Extrait à lire =>
Fête du père
Célébrer
la fête d’un père qui n’est plus là, est-ce célébrer l’absence ou la présence
invisible de celui qui a tant compté ? Comme des ricochets innombrables
qui plissent la surface d’un lac, me reviennent des bribes de souvenirs embués.
De petites bulles qui éclatent dans ma tête et se répandent dans mon esprit. L’image
semble moins nette, un peu floue, un peu passée, comme ces photos anciennes que
l’on conserve dans des albums usés, aux pages écornées, à force d’avoir été
tournées. Le focus est moins précis. Mon père semble plus lointain. Je zoom
mentalement. Déjà, il apparait plus clairement. Tout d’abord, c’est son sourire
qui illumine ma mémoire. Un sourire tendre et moqueur, plein de bienveillance.

Lignes de données =>
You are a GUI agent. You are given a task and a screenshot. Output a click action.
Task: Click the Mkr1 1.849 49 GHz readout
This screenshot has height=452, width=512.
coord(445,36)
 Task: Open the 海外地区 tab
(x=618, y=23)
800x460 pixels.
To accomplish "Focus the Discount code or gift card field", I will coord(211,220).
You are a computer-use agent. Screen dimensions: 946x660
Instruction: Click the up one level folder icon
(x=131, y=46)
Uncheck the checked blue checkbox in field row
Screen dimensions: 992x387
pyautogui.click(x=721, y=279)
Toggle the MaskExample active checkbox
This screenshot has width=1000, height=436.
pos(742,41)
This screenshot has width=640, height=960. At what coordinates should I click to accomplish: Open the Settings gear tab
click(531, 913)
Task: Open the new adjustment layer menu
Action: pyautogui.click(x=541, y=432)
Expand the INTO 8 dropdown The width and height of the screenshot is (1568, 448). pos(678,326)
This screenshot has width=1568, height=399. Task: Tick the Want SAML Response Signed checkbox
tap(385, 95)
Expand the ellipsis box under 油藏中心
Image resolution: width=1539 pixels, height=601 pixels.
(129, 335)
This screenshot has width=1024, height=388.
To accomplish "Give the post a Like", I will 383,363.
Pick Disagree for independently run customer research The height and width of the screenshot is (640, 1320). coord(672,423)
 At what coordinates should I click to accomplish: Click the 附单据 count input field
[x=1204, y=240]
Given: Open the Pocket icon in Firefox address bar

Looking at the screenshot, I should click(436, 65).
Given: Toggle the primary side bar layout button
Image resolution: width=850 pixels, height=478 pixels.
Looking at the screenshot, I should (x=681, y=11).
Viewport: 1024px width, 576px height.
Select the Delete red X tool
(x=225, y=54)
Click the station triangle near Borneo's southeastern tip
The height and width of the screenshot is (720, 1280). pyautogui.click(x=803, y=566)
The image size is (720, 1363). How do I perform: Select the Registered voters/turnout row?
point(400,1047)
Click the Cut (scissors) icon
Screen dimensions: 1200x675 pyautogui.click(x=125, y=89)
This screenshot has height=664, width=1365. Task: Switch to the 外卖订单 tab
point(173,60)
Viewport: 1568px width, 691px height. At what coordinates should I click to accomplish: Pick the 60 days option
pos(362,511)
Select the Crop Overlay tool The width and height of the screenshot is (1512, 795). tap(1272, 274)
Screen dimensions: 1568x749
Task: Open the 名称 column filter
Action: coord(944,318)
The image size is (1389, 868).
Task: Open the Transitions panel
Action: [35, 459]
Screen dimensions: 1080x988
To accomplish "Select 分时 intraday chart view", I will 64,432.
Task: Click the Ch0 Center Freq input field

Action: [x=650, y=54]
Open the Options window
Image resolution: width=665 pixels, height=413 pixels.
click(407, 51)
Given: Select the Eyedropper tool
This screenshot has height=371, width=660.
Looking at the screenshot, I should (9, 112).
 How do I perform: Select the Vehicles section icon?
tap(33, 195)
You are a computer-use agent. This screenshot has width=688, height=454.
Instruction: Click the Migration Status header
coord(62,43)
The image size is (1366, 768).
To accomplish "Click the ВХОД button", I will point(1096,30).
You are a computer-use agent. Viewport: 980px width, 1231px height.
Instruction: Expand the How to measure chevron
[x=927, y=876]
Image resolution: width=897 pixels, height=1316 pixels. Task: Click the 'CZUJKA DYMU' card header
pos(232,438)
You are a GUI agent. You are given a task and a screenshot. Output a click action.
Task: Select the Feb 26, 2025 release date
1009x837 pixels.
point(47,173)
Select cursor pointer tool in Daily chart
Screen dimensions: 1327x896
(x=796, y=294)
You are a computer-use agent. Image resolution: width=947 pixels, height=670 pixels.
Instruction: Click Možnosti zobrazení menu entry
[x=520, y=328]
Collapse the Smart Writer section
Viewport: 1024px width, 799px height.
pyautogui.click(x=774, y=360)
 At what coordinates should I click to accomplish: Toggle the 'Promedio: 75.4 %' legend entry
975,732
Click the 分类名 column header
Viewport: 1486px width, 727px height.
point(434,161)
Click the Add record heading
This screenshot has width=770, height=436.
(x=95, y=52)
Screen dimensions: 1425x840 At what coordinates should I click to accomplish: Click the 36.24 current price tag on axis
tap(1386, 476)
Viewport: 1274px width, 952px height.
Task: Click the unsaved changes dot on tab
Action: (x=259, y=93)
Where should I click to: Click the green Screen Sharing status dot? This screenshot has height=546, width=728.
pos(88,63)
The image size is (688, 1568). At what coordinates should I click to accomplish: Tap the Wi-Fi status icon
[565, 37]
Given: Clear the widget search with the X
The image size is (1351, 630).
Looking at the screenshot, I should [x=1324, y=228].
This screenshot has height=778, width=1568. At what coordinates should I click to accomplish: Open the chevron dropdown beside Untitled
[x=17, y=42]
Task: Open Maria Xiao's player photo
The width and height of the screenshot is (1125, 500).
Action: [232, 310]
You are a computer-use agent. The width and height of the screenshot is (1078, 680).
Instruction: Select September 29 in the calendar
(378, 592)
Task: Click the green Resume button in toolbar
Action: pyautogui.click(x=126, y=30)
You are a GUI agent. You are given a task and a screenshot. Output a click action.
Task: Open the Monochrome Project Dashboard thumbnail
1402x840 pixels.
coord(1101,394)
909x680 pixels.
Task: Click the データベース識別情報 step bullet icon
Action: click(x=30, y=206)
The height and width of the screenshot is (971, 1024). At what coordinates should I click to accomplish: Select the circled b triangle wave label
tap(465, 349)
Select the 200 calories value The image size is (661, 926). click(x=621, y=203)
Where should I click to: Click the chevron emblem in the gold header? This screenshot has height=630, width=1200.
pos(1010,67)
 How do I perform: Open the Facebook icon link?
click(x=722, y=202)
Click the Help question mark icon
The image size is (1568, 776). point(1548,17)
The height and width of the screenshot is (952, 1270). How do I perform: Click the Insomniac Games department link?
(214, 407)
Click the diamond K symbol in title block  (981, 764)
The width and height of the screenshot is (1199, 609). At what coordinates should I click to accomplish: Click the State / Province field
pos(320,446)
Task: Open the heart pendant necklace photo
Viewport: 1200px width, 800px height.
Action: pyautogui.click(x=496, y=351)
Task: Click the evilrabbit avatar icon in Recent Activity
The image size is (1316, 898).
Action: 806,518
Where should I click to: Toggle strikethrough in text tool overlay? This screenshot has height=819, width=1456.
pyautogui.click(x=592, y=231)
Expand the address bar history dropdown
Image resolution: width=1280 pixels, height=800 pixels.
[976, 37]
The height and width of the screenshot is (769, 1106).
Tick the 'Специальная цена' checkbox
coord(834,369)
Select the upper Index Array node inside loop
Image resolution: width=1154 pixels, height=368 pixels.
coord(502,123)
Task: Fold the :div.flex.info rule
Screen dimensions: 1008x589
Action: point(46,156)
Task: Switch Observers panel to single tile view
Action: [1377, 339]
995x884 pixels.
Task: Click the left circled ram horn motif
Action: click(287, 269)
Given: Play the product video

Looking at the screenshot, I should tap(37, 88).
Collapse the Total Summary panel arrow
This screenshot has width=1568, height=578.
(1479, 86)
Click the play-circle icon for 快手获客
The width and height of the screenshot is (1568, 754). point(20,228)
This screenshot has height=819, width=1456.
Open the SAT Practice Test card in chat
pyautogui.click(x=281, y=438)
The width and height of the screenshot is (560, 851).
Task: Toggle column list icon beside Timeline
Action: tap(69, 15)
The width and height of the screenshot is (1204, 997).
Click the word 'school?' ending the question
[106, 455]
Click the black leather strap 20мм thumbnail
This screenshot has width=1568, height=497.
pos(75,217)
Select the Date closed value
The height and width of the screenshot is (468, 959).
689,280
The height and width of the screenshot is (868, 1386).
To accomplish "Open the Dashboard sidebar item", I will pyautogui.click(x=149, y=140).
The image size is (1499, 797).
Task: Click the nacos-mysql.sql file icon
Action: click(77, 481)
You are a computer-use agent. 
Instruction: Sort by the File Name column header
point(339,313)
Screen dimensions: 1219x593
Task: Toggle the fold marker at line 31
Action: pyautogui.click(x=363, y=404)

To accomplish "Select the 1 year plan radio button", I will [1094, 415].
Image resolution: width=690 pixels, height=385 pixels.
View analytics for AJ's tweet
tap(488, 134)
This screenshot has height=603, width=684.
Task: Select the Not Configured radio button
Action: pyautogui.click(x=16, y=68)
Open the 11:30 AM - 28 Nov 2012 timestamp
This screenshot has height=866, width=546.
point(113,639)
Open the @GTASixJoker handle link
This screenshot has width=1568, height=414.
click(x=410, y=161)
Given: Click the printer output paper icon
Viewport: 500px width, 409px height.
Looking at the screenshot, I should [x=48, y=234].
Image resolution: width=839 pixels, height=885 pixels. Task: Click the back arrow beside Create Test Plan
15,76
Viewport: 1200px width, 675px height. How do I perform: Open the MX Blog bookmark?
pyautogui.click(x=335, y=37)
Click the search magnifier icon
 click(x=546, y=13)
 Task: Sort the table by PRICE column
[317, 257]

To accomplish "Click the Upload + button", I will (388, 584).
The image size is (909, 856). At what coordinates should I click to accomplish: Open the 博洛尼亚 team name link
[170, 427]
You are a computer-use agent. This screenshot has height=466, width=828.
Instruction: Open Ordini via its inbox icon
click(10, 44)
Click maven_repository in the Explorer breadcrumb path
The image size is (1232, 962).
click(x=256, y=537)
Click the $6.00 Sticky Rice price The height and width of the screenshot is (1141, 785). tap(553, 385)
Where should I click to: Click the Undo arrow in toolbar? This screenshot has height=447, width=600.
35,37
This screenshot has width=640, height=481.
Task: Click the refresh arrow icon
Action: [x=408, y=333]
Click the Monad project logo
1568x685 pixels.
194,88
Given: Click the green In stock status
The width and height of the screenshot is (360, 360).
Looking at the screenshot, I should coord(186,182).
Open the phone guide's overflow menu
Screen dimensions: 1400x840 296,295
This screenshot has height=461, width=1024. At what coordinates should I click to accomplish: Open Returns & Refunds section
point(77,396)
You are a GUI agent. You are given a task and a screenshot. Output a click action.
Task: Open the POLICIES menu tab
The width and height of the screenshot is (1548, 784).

Tâches demandées =>
**A.** Dans l'extrait à lire, qu'est-ce qui, du père, illumine en premier la mémoire ?
**B.** Reprenez la partie des lignes de données qui s'ouvre sur la ligne contenant « Screen dimensions: 1080x988 » et se ferme sur celle contenant « (x=95, y=52) », en remplaçant « Instruction » par « Directive ». Le reste ne doit pas changer.

Réponses rédigées =>
**A.** Son sourire, tendre et moqueur, plein de bienveillance.

**B.**
Screen dimensions: 1080x988
To accomplish "Select 分时 intraday chart view", I will 64,432.
Task: Click the Ch0 Center Freq input field

Action: [x=650, y=54]
Open the Options window
Image resolution: width=665 pixels, height=413 pixels.
click(407, 51)
Given: Select the Eyedropper tool
This screenshot has height=371, width=660.
Looking at the screenshot, I should (9, 112).
 How do I perform: Select the Vehicles section icon?
tap(33, 195)
You are a computer-use agent. This screenshot has width=688, height=454.
Directive: Click the Migration Status header
coord(62,43)
The image size is (1366, 768).
To accomplish "Click the ВХОД button", I will point(1096,30).
You are a computer-use agent. Viewport: 980px width, 1231px height.
Directive: Expand the How to measure chevron
[x=927, y=876]
Image resolution: width=897 pixels, height=1316 pixels. Task: Click the 'CZUJKA DYMU' card header
pos(232,438)
You are a GUI agent. You are given a task and a screenshot. Output a click action.
Task: Select the Feb 26, 2025 release date
1009x837 pixels.
point(47,173)
Select cursor pointer tool in Daily chart
Screen dimensions: 1327x896
(x=796, y=294)
You are a computer-use agent. Image resolution: width=947 pixels, height=670 pixels.
Directive: Click Možnosti zobrazení menu entry
[x=520, y=328]
Collapse the Smart Writer section
Viewport: 1024px width, 799px height.
pyautogui.click(x=774, y=360)
 At what coordinates should I click to accomplish: Toggle the 'Promedio: 75.4 %' legend entry
975,732
Click the 分类名 column header
Viewport: 1486px width, 727px height.
point(434,161)
Click the Add record heading
This screenshot has width=770, height=436.
(x=95, y=52)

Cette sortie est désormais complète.